Wednesday, October 17, 2012

Surprising Findings in Higher Education Center Survey

Crowd hears results of the survey
By DAN SMITH

A study performed for the Roanoke Higher Education Center has revealed that 59 percent of the 377 local large businesses who responded have employees enrolled in college classes, an astonishing number. Many of those students are at the Higher Ed Center, among 2,100 students, about 80 percent of whom are in a degree or certificate program.

Tom McKeon
The survey, conducted by Clarus Corporation, also interviewed 400 adults who are interested in education and the conclusion was that 24 percent of them want to be in an educational program within the next two years, 30 percent are taking classes and 70 percent are working on a degree.

The study was conducted, says Higher Ed Center director Tom McKeon, "because we wanted to identify any gaps.
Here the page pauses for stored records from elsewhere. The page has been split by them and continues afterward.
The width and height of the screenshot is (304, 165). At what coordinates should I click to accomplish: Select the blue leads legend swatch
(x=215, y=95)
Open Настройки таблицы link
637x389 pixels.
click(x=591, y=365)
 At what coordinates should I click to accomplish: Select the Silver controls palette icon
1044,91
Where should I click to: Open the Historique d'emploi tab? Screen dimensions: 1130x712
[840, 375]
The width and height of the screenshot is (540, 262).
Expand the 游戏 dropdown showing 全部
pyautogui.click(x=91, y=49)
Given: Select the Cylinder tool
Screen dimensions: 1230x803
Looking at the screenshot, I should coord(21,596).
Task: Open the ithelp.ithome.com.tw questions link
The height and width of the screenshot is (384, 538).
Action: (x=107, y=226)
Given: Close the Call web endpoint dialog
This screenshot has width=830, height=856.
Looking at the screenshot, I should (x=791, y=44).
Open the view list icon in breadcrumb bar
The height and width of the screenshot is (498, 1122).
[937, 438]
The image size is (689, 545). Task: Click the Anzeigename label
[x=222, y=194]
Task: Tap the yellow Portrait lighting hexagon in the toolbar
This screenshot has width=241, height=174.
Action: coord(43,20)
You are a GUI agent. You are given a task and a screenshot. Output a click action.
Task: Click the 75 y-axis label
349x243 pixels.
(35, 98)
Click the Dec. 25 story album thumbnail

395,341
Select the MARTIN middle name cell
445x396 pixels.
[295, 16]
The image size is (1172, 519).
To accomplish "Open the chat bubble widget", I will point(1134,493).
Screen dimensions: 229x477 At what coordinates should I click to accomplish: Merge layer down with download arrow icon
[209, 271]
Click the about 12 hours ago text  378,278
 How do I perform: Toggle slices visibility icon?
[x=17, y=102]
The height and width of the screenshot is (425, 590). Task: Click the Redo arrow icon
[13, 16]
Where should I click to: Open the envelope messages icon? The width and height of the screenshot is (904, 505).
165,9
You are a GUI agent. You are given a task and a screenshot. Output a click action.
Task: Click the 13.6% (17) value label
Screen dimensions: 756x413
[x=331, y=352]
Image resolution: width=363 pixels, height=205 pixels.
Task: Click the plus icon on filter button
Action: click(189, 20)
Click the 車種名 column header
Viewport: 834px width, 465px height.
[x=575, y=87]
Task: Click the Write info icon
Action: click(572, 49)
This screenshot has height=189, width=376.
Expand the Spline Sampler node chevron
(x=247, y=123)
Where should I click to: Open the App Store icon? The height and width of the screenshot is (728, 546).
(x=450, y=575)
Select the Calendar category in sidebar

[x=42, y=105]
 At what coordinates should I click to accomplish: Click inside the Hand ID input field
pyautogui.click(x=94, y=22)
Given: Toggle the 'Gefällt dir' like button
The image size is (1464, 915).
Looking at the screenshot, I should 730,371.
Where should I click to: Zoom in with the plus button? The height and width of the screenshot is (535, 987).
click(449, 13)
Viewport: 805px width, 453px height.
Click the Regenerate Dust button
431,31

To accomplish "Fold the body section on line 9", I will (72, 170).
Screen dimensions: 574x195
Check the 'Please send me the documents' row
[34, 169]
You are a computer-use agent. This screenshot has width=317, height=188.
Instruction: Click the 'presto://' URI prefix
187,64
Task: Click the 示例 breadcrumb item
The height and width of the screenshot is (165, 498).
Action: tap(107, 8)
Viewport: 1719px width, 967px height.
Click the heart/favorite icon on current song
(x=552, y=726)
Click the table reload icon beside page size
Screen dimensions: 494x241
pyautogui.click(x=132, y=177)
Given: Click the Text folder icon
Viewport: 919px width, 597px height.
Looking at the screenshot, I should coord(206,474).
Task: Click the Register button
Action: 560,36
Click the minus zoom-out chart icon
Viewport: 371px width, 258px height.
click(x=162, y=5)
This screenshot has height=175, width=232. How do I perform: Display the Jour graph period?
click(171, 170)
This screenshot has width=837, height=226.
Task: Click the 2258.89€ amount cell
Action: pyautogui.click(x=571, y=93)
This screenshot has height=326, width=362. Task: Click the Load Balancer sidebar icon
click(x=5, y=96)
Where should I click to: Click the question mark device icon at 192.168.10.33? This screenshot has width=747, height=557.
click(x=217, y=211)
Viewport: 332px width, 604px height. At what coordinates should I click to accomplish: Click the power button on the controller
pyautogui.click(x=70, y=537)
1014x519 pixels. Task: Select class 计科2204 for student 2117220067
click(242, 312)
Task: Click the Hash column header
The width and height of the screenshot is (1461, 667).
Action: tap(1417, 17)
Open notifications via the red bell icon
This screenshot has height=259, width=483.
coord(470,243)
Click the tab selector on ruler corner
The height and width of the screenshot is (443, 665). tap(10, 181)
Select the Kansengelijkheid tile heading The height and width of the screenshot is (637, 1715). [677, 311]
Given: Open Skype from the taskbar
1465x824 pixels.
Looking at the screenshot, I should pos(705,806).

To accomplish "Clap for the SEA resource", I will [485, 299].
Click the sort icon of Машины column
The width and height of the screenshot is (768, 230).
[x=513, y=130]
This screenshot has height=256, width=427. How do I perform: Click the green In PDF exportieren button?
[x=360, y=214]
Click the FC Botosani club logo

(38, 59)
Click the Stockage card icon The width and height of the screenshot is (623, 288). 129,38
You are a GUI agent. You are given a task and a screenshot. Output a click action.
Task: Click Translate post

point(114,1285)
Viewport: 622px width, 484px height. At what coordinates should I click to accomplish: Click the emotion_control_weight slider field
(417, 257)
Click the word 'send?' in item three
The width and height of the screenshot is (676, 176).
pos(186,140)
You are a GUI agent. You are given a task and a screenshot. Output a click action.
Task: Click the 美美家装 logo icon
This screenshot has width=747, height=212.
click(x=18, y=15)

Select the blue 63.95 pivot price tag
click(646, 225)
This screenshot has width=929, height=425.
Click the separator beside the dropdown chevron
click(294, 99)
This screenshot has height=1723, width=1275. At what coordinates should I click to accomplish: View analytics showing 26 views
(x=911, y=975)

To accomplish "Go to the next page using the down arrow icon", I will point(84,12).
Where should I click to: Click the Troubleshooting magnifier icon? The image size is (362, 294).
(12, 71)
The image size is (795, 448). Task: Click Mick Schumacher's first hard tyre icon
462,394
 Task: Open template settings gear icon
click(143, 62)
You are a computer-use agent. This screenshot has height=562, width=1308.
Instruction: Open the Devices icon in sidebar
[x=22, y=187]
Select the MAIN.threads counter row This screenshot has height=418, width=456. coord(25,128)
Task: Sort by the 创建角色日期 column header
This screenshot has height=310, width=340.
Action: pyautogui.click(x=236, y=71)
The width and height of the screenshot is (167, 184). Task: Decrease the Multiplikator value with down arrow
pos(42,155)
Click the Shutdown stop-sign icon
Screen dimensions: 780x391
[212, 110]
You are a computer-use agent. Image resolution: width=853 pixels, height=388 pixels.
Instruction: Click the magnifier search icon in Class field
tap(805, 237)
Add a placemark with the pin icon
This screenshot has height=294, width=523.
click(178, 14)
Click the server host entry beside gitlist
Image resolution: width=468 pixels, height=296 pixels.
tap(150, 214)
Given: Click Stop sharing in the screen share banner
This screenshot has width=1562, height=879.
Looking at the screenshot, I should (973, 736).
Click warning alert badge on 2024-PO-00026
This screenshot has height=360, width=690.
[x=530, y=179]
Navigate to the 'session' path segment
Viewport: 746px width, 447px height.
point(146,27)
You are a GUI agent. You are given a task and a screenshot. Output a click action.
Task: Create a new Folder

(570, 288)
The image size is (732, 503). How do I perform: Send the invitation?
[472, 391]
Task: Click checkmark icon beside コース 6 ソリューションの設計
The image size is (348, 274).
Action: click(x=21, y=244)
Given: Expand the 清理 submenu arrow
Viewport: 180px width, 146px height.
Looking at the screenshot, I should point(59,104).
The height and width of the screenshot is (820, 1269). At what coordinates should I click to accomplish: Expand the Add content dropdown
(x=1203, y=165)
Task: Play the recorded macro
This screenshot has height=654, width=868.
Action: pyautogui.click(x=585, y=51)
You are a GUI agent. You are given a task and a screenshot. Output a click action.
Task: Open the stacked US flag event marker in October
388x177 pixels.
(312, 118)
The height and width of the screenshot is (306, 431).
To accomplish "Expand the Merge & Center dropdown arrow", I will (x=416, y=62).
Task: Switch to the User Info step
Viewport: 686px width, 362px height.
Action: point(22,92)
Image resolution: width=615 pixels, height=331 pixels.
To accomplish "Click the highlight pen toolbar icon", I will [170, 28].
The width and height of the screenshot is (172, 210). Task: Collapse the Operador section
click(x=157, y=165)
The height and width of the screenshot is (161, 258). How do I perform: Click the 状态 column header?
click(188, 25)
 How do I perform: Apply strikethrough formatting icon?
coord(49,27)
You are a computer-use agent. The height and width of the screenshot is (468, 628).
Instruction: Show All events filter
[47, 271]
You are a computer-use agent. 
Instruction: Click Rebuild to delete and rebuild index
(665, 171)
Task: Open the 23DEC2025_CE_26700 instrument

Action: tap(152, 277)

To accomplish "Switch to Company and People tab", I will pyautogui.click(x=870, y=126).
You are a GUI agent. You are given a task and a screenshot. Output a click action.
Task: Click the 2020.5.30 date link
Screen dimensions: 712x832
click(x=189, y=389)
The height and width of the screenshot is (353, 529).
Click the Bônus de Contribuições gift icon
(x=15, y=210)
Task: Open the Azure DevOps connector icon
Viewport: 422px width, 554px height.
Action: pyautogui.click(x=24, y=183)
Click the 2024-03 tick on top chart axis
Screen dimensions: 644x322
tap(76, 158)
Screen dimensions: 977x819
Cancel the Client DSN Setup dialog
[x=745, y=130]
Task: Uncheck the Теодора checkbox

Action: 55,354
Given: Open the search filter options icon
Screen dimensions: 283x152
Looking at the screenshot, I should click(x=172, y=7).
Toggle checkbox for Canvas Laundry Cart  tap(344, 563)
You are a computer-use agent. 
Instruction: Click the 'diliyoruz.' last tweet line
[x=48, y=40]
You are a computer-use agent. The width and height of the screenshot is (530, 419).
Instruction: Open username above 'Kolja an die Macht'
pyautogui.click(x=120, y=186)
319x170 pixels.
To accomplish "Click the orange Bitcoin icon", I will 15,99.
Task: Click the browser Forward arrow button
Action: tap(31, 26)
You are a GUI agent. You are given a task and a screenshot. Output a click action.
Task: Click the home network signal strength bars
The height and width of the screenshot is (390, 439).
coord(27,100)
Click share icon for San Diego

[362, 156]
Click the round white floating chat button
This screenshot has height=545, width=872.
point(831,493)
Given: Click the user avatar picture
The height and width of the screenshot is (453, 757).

There are implications for our current members [14 colleges and universities] to restructure or enhance their programming to meet the needs of adult students. This study is an opportunity to see where the gaps are so we can fill them ..."

The study reveals that the bachelor's degrees people are most interested have a heavy business emphasis (business, management, accounting) and that master's degrees also include business in the top three.

Perhaps the most surprising finding in the survey was that employers who plan to hire in the next two years are not looking for workers with degrees, except technical education certificates. Most, 65 percent, want people with high school or GED (43 percent) or technical (22 percent), but 19 percent said they would be satisfied with no education at all. Those wanting workers with degrees were five percent for junior college, 8.5 percent bachelor's and 1.4 percent advanced. That pretty well flies in the face of conventional wisdom. "What we're seeing," says McKeon, "is that companies want to hire the people, then invest in them" with further education.